After a tour of Asia in search of a deep-pocketed backer, Pokhilko returned home without a single commitment. What he did next would shock friends, colleagues, and the relatively crime free tech enclave of Palo Alto.

2

  • Number of murders that occurred in Palo Alto in 2013. The area has seen remarkably low homicide rates since becoming a hub for premier tech companies in the 1970s.

On September 21st, 1998, the pressure became too much for Pokhilko. He bludgeoned his wife and 12-year old son with a hammer as they slept. In the aftermath, he slashed his own throat, succumbing to the wounds. A family friend, not Pajitnov or Rogers, discovered the body the next day.

A casual observer might dismiss Pokhilko’s as inspired by anger or jealousy, perceived as an honor killing by a man that believed little else was available in life. Maybe that’s right.
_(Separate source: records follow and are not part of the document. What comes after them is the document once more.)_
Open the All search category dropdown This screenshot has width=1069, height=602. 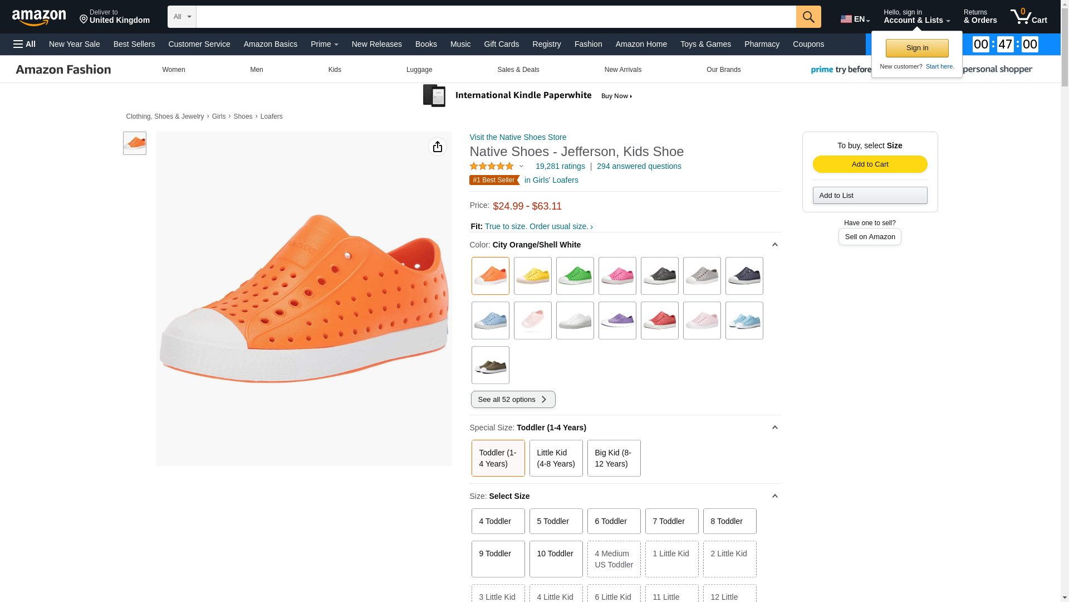pyautogui.click(x=182, y=17)
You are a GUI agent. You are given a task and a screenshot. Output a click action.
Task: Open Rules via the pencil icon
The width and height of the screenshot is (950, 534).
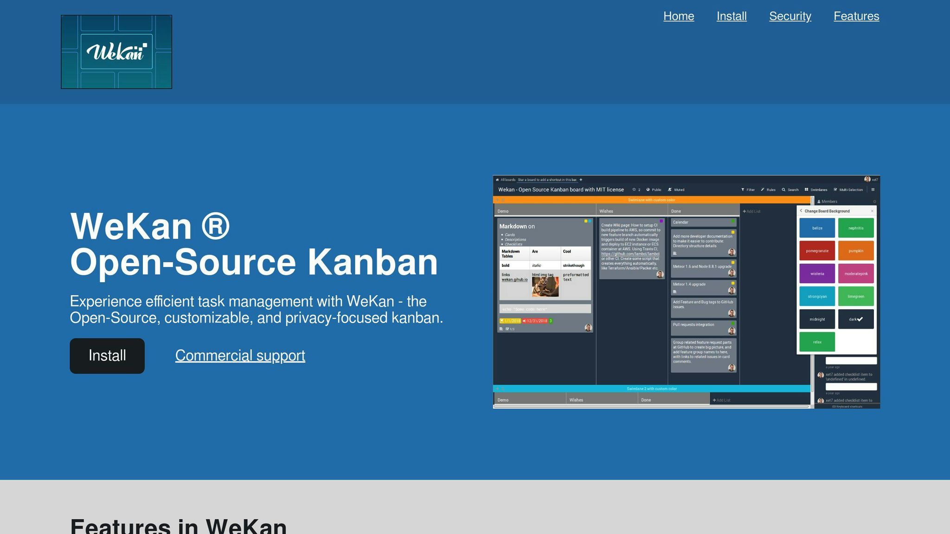pos(763,190)
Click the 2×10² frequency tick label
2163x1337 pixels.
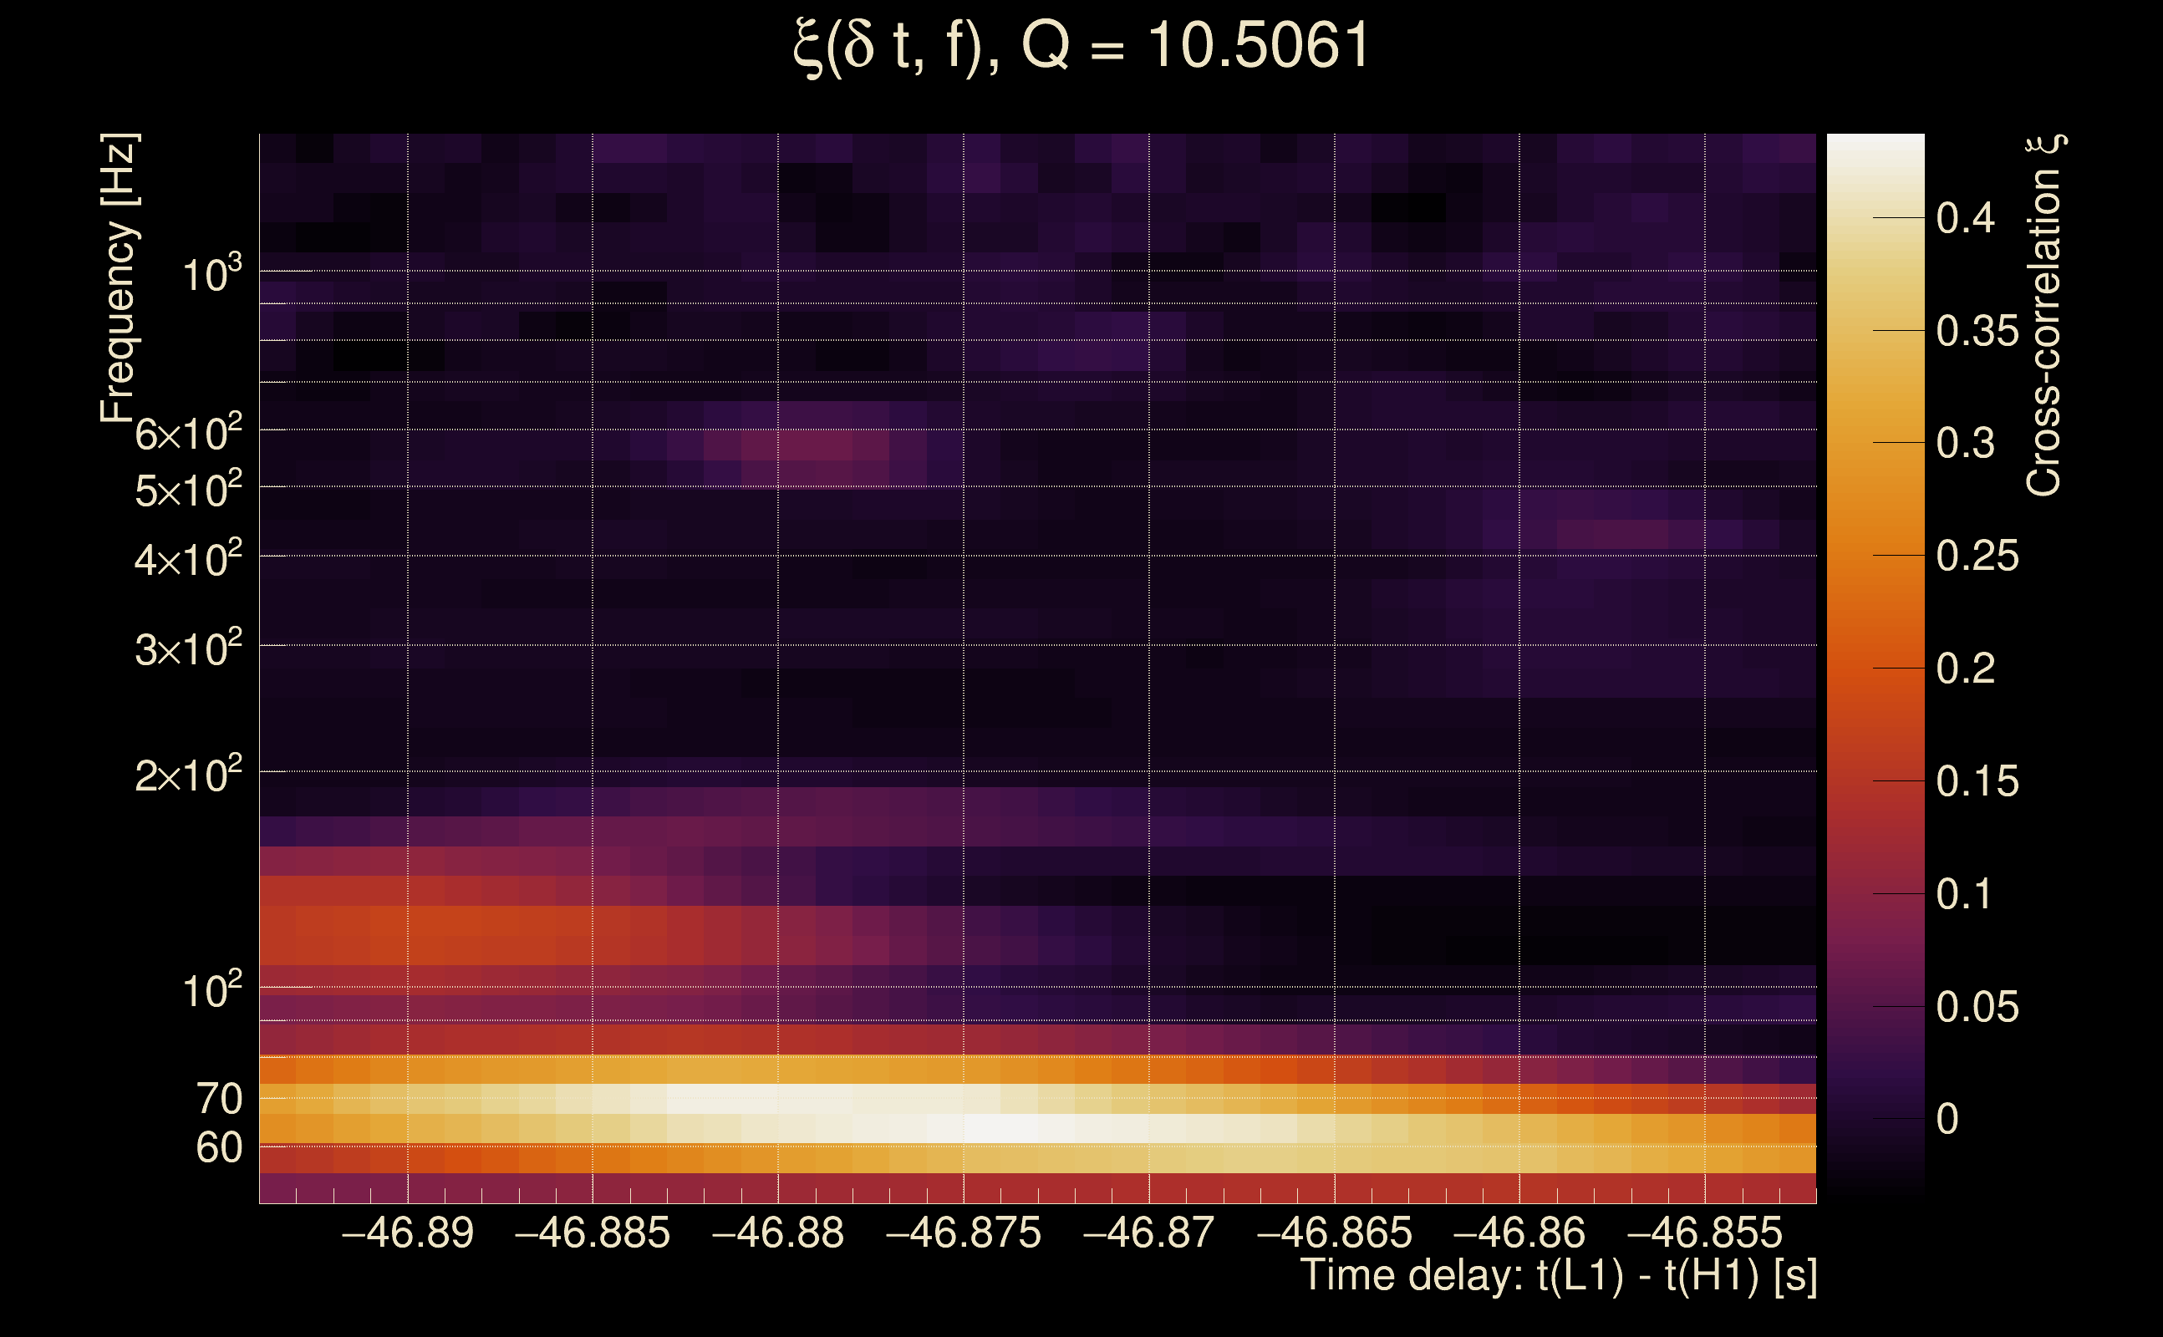point(187,775)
When asked about the state of their business, Rogers said, “We were in the middle of raising money. It was nothing out of the ordinary. Nothing that we couldn’t see past the end of.”

At this point, what we’re left with is speculation and one last detail I failed to mention. Investigators at the original crime found a note, written by Pokhilko, that was ultimately ruled “not a suicide note”. While unusual (or disturbing considering the context), the hand-written scrap of paper failed to reveal a motive. In exactly 13 words, it simply read, “I’ve been eaten alive. Vladimir. Just remember that I am exist. The davil.”

Sgt. Scott Wong of the Palo Alto Police Department struggled to describe a consensus opinion of the note to press at the time. He said, “There are different interpretations of what the note means but any interpretation of the person writing the note is that they were under some stress.”

Various business partners, Rogers included, tried to assuage Pokhilko’s apprehensions about managing a modern business in America.

“Vladimir was stressed about the business,” Rogers added. “This may have been the first time he dealt with this sort of situation.”

Gilman Louis, a member of AnimaTek’s board of directors and the Chief Creative Officer at Hasbro at the time, pointed out that the company had a partnership with Squaresoft, a Japanese game development company, to create tools associated with game and special effects. He told the Palo Alto Times in 1998, “We told him that the company [Squaresoft] was willing to give an additional advance to help manage the difficulties the company was experiencing in cash flow. Vladimir was afraid that they’d have to lay off workers both in San Francisco and Moscow.”

“Vladimir takes things very, very seriously,” he continued. “He’s one of the most responsible people I know. That’s why it’s such a big shock for anybody who knows Vladimir or is involved in AnimaTek. He seemed stable and in control. He never raised his voice, never got physical, never even swore.”

And this is the moment where we need to remember that Pokhilko was a trained psychologist and a former citizen of the Soviet Union suddenly placed in charge of a prototype Silicon Valley startup.

90

  • Percentage of Silicon Valley startups that fail without recouping capital for initial investors.

For a certain kind of person with a certain kind of dream, Silicon Valley has long been a proving ground. Vladimir Pokhilko was not one of those people.

Though intelligent and ambitious, he could not navigate the stress associated with creating a new business in a relatively new field.

One of the more tragic elements of this case came just four days after the killings. A Japanese investor that had met with Pokhilko a few weeks prior contacted AnimaTek for instructions on wiring their investment to the company. They didn’t know what had happened.